Summers worries US tax cuts may lead to financial trouble
Bloomberg

Reductions in the US corporate-tax rate in 2018 didn’t result in much more investment, said former US Treasury
Secretary Larry Summers, who is concerned about the economy running into “financial trouble.”
“There is no evidence of any kind that we have seen any substantial increase in investment because of cutting the corporate tax rate to 21%,” Summers, who was Treasury secretary under President Bill Clinton and White House economic adviser to President Barack Obama, said in an interview on Bloomberg Television’s Wall Street Week.
“I’m more worried that we’ll get ourselves into financial trouble again some time in the next several years than I have been any time in a very long time.”
In 2017, Republicans passed legislation that trimmed the top corporate tax rate from 35% and it’s now at 21%.

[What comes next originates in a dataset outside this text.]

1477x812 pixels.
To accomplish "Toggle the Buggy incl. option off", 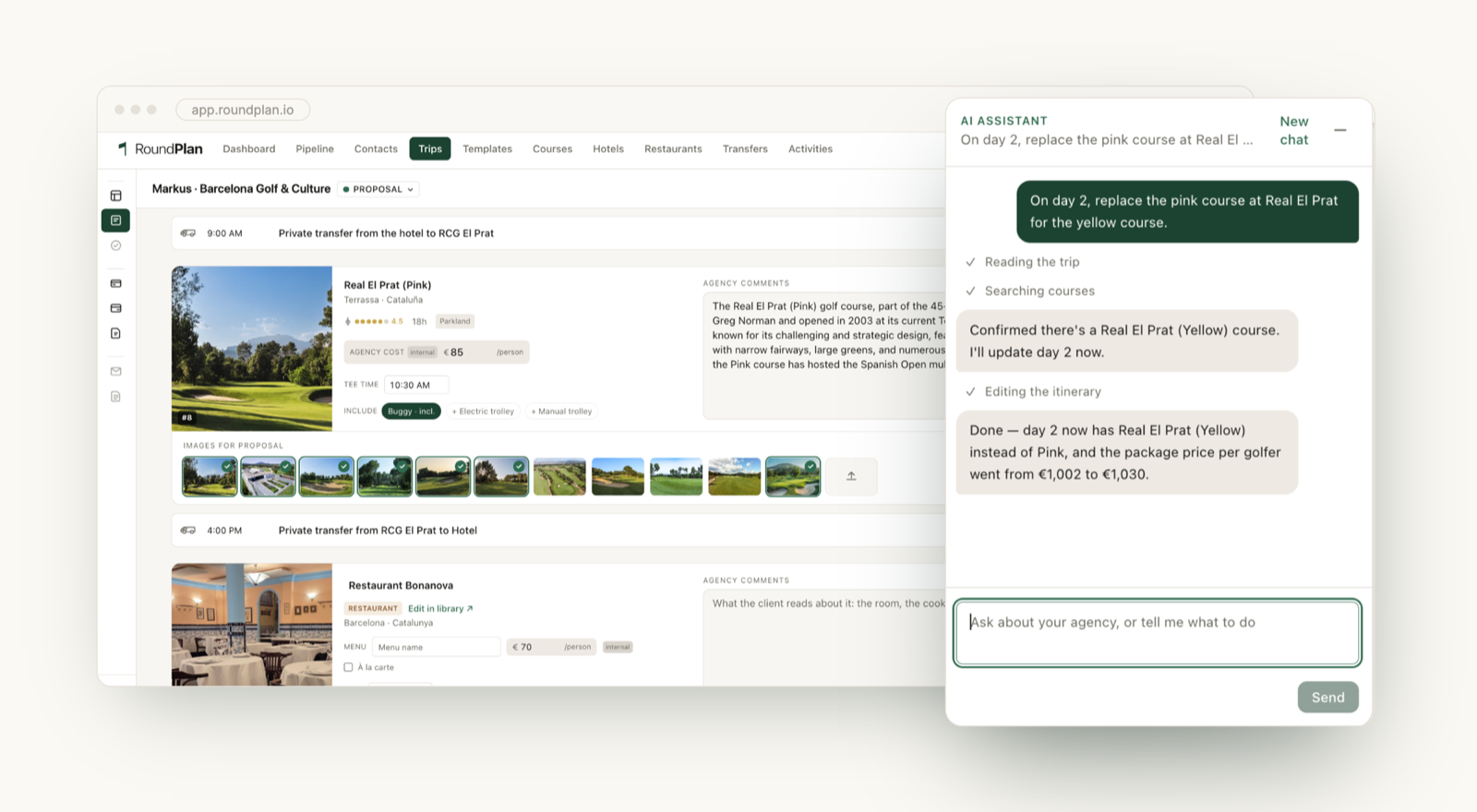I will pyautogui.click(x=411, y=412).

In 2018, the reductions, coupled with higher spending, helped extend the U.S. economy’s expansion in the years since the financial crisis.
Budget Deficit
The U.S. budget deficit is poised to exceed $1 trillion under President Donald Trump, even as he had promised to eliminate it. It could swell even further if Democrats win the Oval Office in November, as leading candidates are pitching voters with spending plans that would add billions more.

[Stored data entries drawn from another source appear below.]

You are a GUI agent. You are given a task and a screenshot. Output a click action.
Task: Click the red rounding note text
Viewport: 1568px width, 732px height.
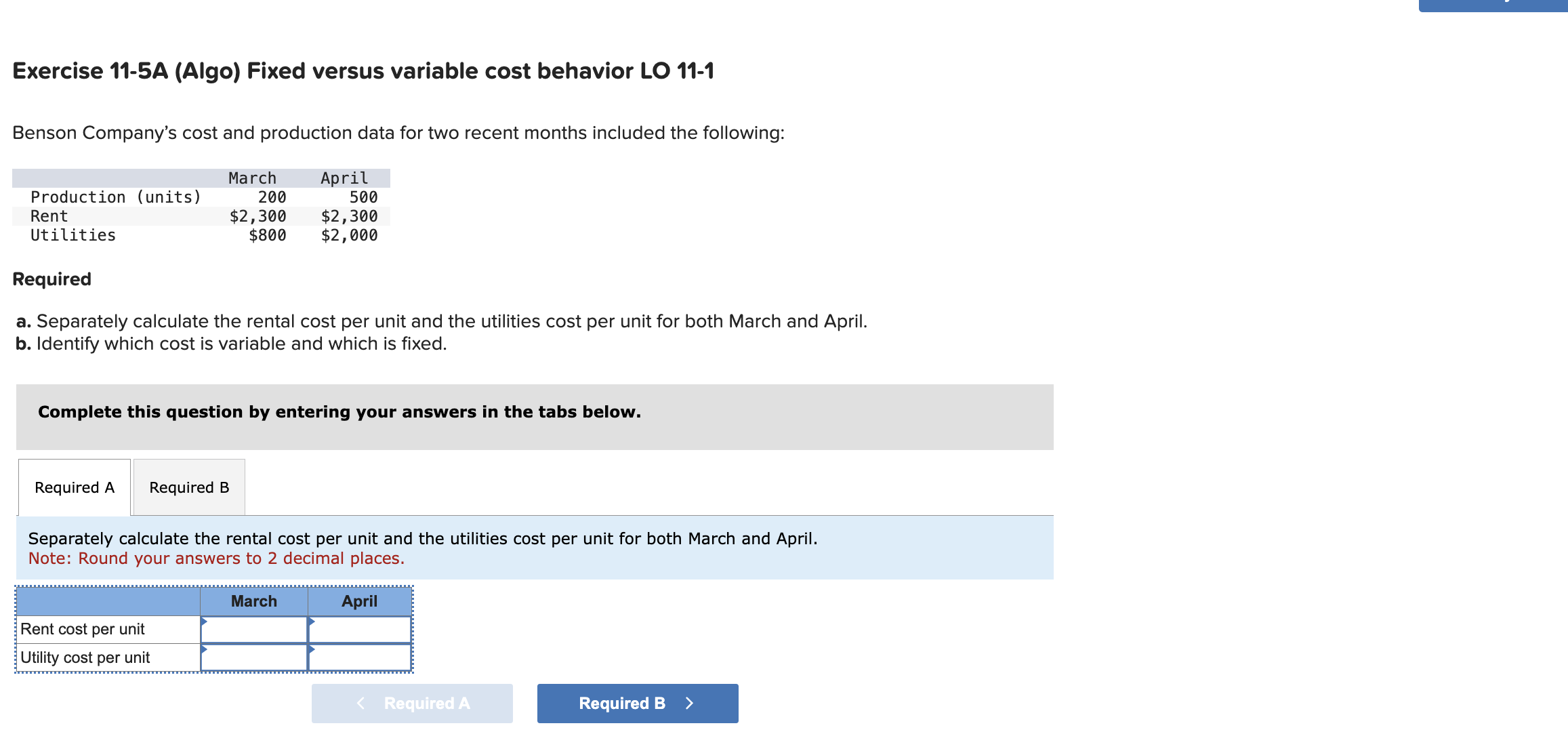(x=216, y=558)
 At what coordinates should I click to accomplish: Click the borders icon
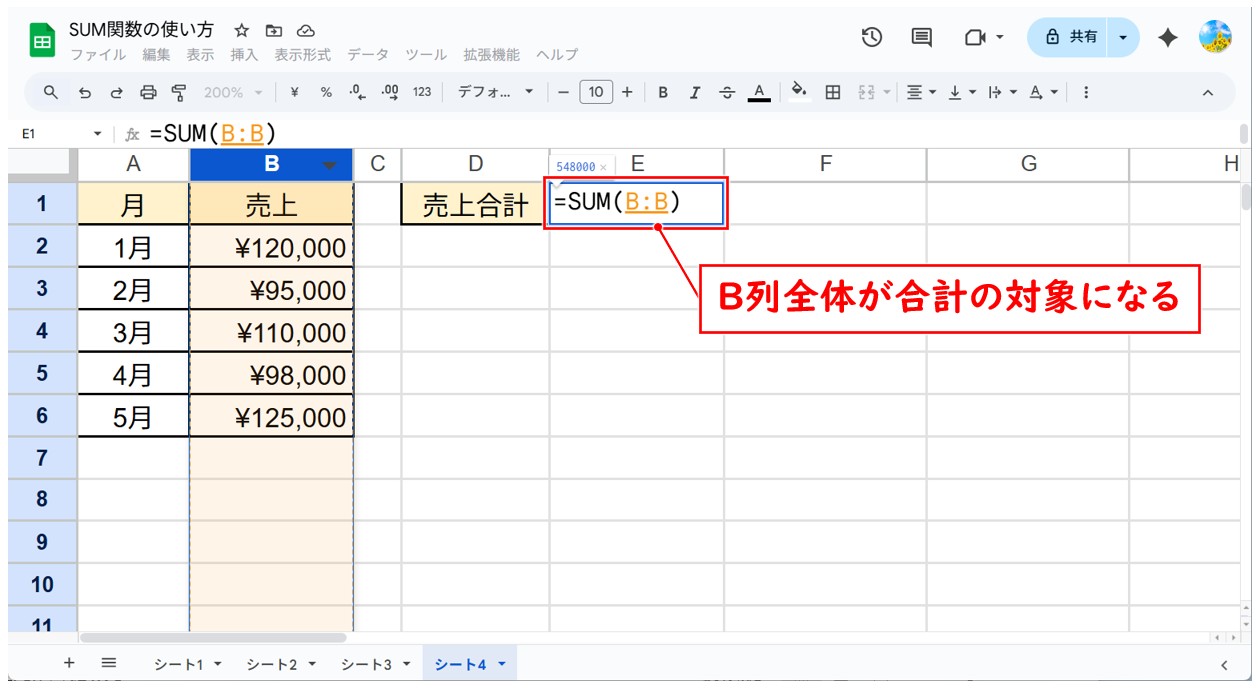pos(832,92)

The Trump administration is focused on providing another round of tax cuts to the middle class as early as 2020, but the reduction is not intended as a stimulus to ward off a downturn, Larry Kudlow, the current White House economic adviser, said in September. Trump will announce “tax cut 2.0” proposals during his re-election campaign, he said Feb. 4 on Fox Business.
Summers doesn’t favor fiscal proposals announced by Democratic presidential candidates like Bernie Sanders and Elizabeth Warren, who have floated trillions of dollars in tax increases to pay for universal health care.
The approach “acts like there’s no constraint on how much the government can spend, that the government can add up its spending by literally tens of trillions of dollars,” he said. “That there’s no limit to how high the taxes that can be placed on affluent people are. That thinks the only issue is tearing down the people who are most successful in our country. I don’t think that’s nearly as productive an approach.”
Summers, who is a paid contributor for Bloomberg Television, said more needs to be done to share success.
“But is the objective to really regard somebody who does enough stuff to make $1 billion almost a criminal as Senator Sanders suggests? I don’t think those are the values of the American people. I don’t think those are values that will help our economy succeed.”